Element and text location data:
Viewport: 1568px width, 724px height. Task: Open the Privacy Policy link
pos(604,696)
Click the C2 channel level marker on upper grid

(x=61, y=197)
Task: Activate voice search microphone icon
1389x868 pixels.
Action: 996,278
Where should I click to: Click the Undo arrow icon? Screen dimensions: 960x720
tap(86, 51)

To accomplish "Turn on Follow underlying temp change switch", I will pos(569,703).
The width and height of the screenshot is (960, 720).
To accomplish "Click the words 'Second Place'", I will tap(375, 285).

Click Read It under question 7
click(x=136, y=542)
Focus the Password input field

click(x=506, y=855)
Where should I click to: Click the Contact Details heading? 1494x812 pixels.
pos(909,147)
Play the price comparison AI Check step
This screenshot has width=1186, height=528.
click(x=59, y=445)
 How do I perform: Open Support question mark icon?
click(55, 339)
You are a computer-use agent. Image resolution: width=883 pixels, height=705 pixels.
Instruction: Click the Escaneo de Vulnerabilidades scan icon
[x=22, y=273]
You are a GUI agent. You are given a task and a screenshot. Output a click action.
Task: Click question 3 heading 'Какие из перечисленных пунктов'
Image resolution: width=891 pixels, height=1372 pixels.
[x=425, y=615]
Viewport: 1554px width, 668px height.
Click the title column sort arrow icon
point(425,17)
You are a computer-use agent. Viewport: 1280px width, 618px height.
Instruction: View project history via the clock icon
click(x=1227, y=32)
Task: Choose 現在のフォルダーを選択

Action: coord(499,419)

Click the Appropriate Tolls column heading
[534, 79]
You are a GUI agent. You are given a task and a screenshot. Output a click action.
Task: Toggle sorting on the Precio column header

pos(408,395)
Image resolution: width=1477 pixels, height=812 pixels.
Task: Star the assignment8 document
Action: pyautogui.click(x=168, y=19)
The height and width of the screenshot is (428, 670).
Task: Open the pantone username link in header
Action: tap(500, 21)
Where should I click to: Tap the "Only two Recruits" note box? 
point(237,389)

#### Problem to work on
Print every line of the data above verbatim.

#### Answer in full
Viewport: 1568px width, 724px height. Task: Open the Privacy Policy link
pos(604,696)
Click the C2 channel level marker on upper grid

(x=61, y=197)
Task: Activate voice search microphone icon
1389x868 pixels.
Action: 996,278
Where should I click to: Click the Undo arrow icon? Screen dimensions: 960x720
tap(86, 51)

To accomplish "Turn on Follow underlying temp change switch", I will pos(569,703).
The width and height of the screenshot is (960, 720).
To accomplish "Click the words 'Second Place'", I will tap(375, 285).

Click Read It under question 7
click(x=136, y=542)
Focus the Password input field

click(x=506, y=855)
Where should I click to: Click the Contact Details heading? 1494x812 pixels.
pos(909,147)
Play the price comparison AI Check step
This screenshot has width=1186, height=528.
click(x=59, y=445)
 How do I perform: Open Support question mark icon?
click(55, 339)
You are a computer-use agent. Image resolution: width=883 pixels, height=705 pixels.
Instruction: Click the Escaneo de Vulnerabilidades scan icon
[x=22, y=273]
You are a GUI agent. You are given a task and a screenshot. Output a click action.
Task: Click question 3 heading 'Какие из перечисленных пунктов'
Image resolution: width=891 pixels, height=1372 pixels.
[x=425, y=615]
Viewport: 1554px width, 668px height.
Click the title column sort arrow icon
point(425,17)
You are a computer-use agent. Viewport: 1280px width, 618px height.
Instruction: View project history via the clock icon
click(x=1227, y=32)
Task: Choose 現在のフォルダーを選択

Action: coord(499,419)

Click the Appropriate Tolls column heading
[534, 79]
You are a GUI agent. You are given a task and a screenshot. Output a click action.
Task: Toggle sorting on the Precio column header

pos(408,395)
Image resolution: width=1477 pixels, height=812 pixels.
Task: Star the assignment8 document
Action: pyautogui.click(x=168, y=19)
The height and width of the screenshot is (428, 670).
Task: Open the pantone username link in header
Action: tap(500, 21)
Where should I click to: Tap the "Only two Recruits" note box? 
point(237,389)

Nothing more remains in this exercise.